Another thing corporates can do is plan the meeting ahead of time and stick as closely to the planned topics as possible. While the meeting may provide opportunities to discuss other topics, it is essential to keep the focus on the main issue at hand to ensure that the event yields a productive outcome.
The host of the meeting or an appointed attendee can take the role of guiding the discussion agenda and keeping the participating stakeholders focused on the topic. This will save everyone’s time and help drive productivity within the company, apart from promoting corporate transparency.

Few other points

Apart from working on the regulation and communication fronts, businesses and their boards need to be on the same page on cyberattacks, which are becoming a regular threat. Data security, confidentiality, and system resilience should be the top focus areas in board meetings, given that any incident of data breach and subsequent blackmailing by threat actors (for ransoms) will only erode the stakeholder trust, apart from denting the affected company’s brand value.

Another area where companies and their boards need to find amicable solutions is executive compensation.

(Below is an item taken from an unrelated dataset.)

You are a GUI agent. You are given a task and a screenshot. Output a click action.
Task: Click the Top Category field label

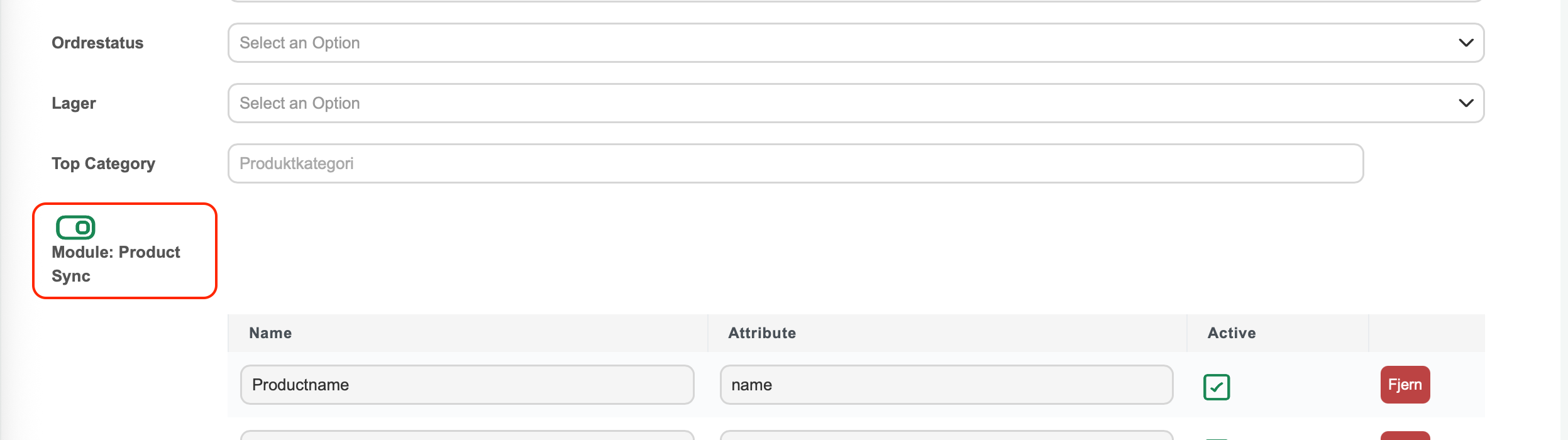(x=103, y=163)
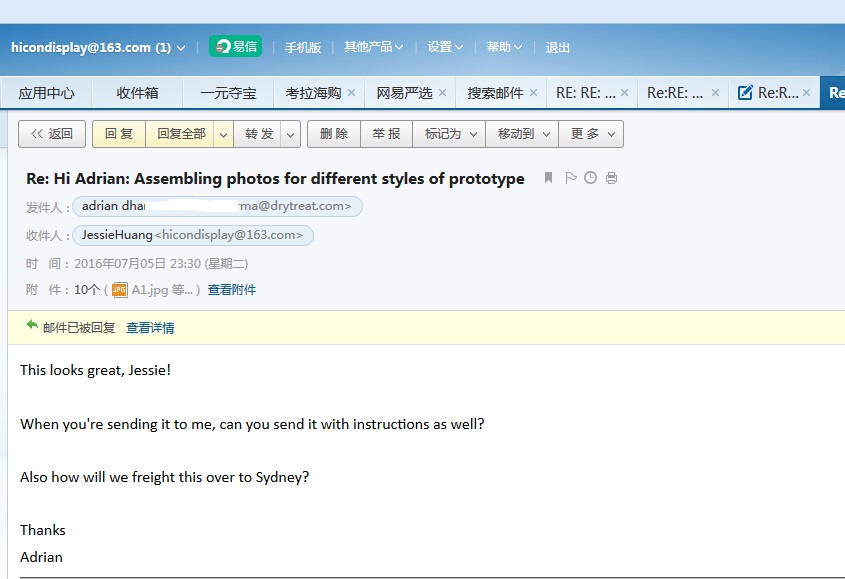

In the words of Neil Shah, “While there is a strong business case for competitive executive pay, boards must be transparent and communicate the benefits of attracting top talent to investors. Benchmarking executive pay against competitors can help ensure compensation is appropriate, and clear communication can reassure shareholders that these decisions benefit the company long-term.”

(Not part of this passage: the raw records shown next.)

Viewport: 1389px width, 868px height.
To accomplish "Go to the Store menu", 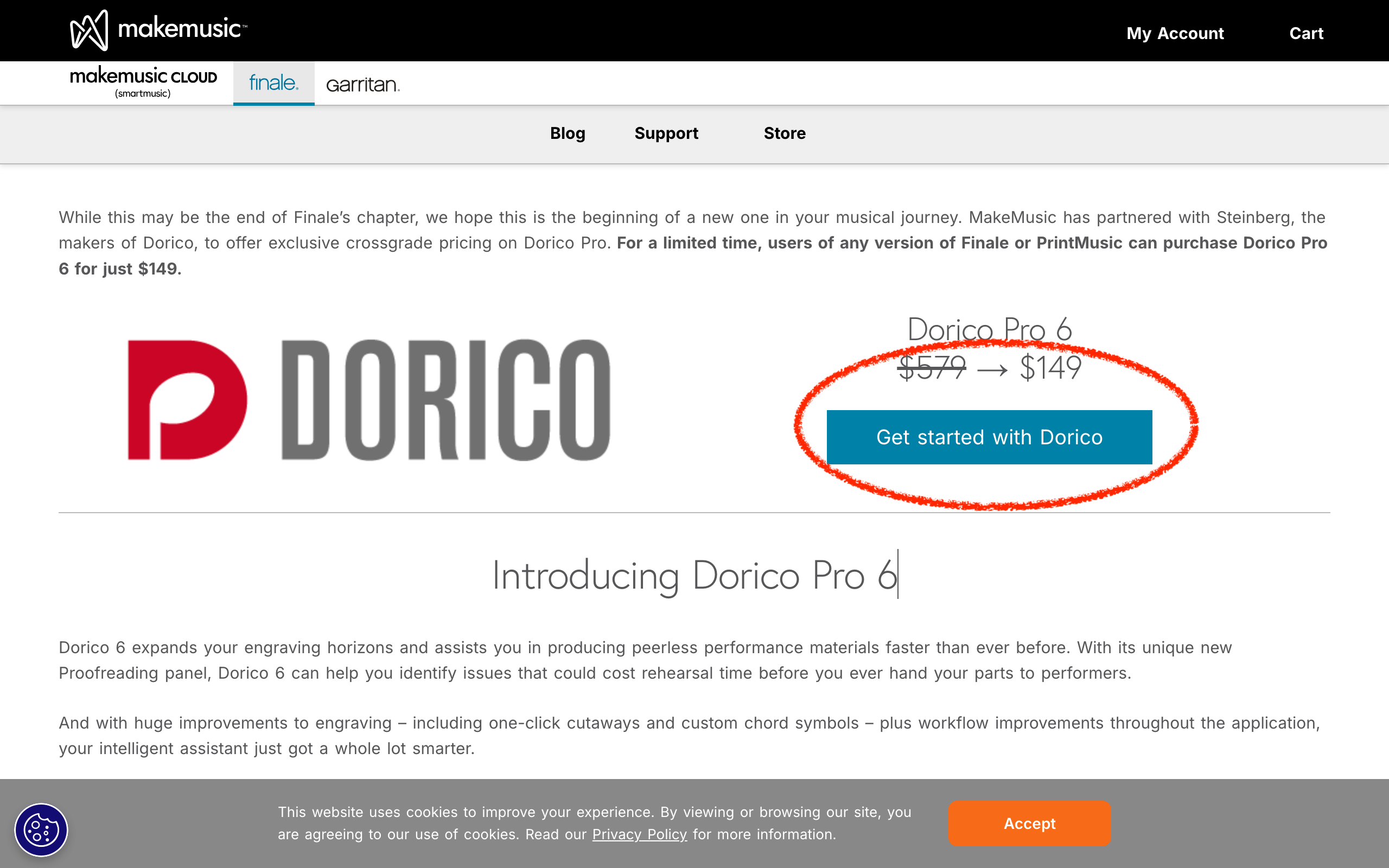I will point(784,133).
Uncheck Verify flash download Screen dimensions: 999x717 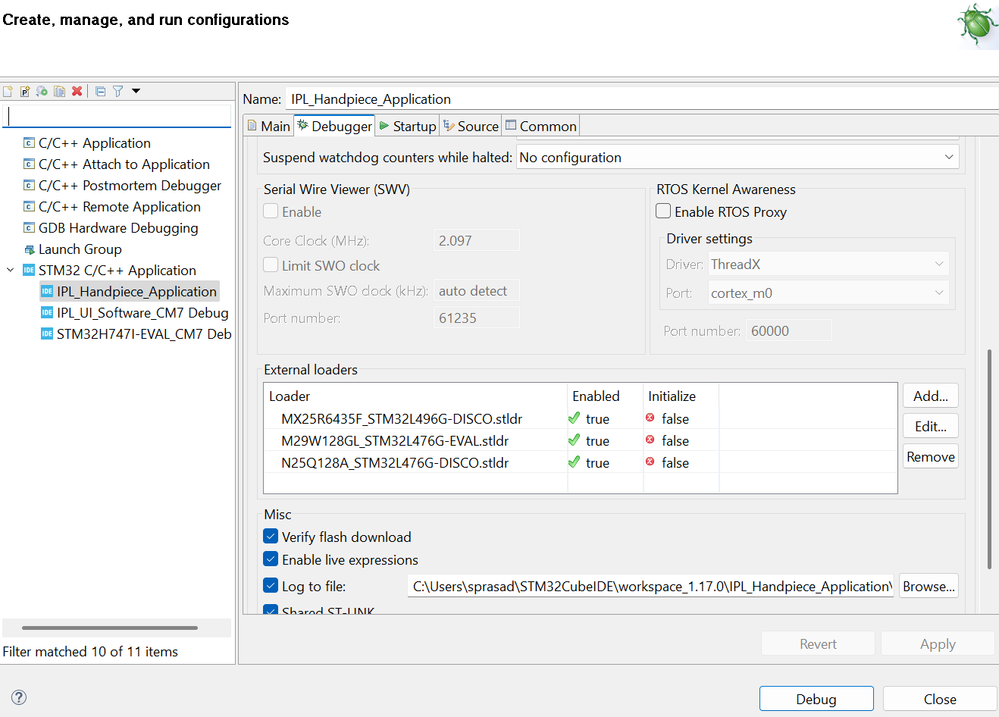click(x=271, y=537)
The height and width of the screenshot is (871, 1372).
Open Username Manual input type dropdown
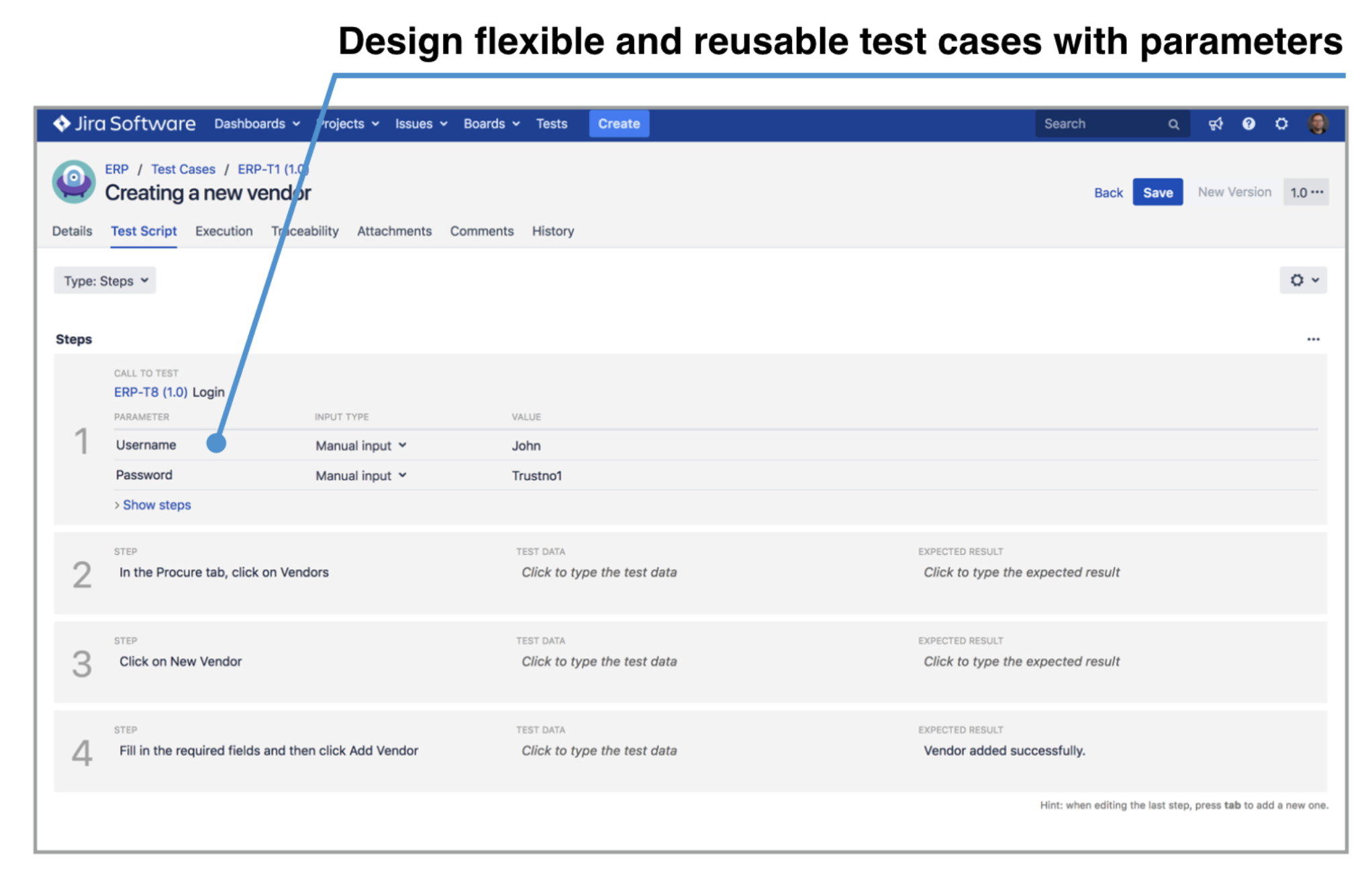361,446
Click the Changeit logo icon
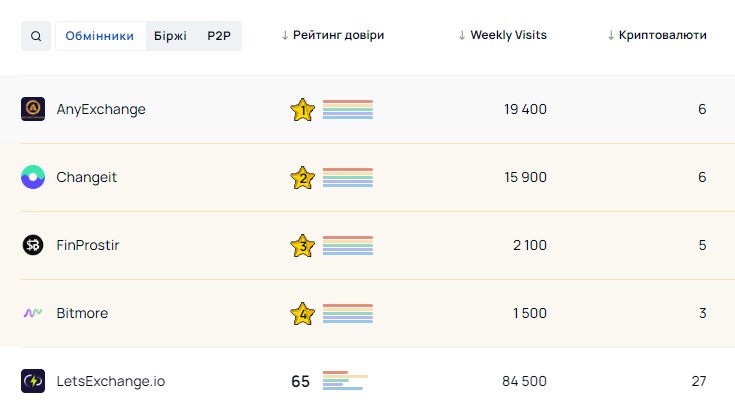The height and width of the screenshot is (413, 735). click(x=33, y=177)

Another contention area is ESG policies. These policies will increasingly play a crucial role in corporate governance, particularly as regulations now require companies to promote sustainability, either through initiatives or operational activities. Boards should help the companies set ESG targets, bring in experts, and ensure compliance. At the same time, it’s essential to communicate the impact of ESG measures to avoid shareholder dissatisfaction.

The boards should set diversity targets and appoint members to promote inclusivity throughout the company. Creating subcommittees dedicated to this goal can ensure that diverse voices contribute meaningfully to corporate decision-making.

“While issues like executive compensation and ESG will continue to spark debate, the broader challenges surrounding corporate governance are solvable. By adopting straightforward reforms, companies can significantly enhance their governance practices and meet the demands of today’s business environment,” Neil Shah noted.

Effective corporate governance hinges on clear communication, accountability, and strategic decision-making during board meetings. By embracing transparency, sticking to rules and regulations, and encouraging collaboration, businesses can not only resolve boardroom tensions but also build trust with stakeholders and position themselves for long-term success.